After a few years life changed - endometriosis was removed, babies arrived. I accepted Jesus into my heart. I went from a young woman starving her body to a mid-30's emotional eater. Hubs travel increased and I had no accountability.
I ate boxes of Entenmann's donuts in one sitting and washed it all down with a can of Pringles and a jar of pickles. I hid chocolate bars from my kids. I ordered pizza and ate a large by myself.
Unhealthiness couldn't hide my funny, but I used my jokes to cover the hurt of being a slave to comfort.
I had excuses why I couldn't lose the weight.

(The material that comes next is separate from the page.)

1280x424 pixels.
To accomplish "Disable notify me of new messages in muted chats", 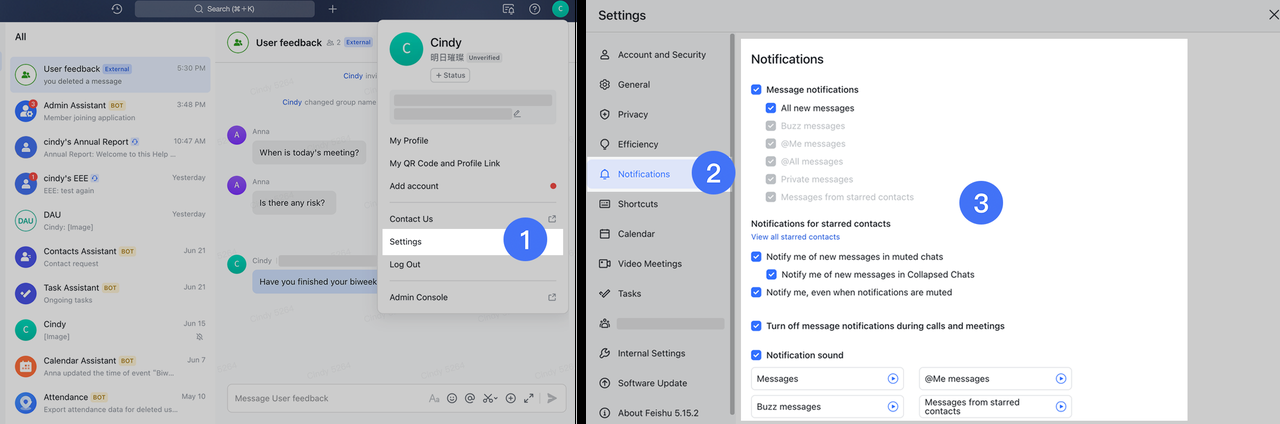I will click(757, 257).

- boys always got sick from the daycare.
- over crowded gym.
- classes I wanted to take occurred during nap time.
- we couldn't get our homeschool work done with the mid day interruption.
I couldn't keep up without stomping and panting like a dying elephant and I felt every healthy woman was laughing at me. I would go to the gym, walk around, drink some water, watch cycling classes, and head home to tell hubs, "yup - we went to the gym today".
I purchased dvds and home weights - I got online to make jokes on twitter instead.
We started juicing - and I loaded my juices down with fruits so it would taste better. The scale did not budge because I was getting so much sugar from the fruits. But I started to notice health differences. I felt like I had more energy. I started sleeping better at night. I became hungry in the morning. I was becoming aware of the taste of processed foods vs natural healthy foods.
I came clean with Jesus. I confessed I had not treated my body as a temple - even back in my early 20's. I asked forgiveness for expecting magical results yet giving little on my part.
I knew if I wanted to be healthy and lose the belly fat I had to sacrifice my pride and stop making jokes. I knew I had to put time into sweating rather than scale standing. It would also require money.
Interestingly enough - God had provided a consulting job the same time. I got a used treadmill ($350). And today - I ran. I ran like I haven't run in years. I blared worship music (Pandora) and I got moving. When I couldn't run I walked fast.
|hubs snapped a photo when I wasn't looking - good thing for him.|
Weight: 156 (this is after juicing original start 161)
Chest: 42, Belly: 36, Hips: 42
I hate to write measurements not only because mine are the biggest I've been w/o being pregnant, but I have learned a number does not make you happy. I know when I was a size 2 throwing up I had much less joy than I did a size 8 with Jesus in my heart. THIS IS NOT ABOUT A DRESS SIZE.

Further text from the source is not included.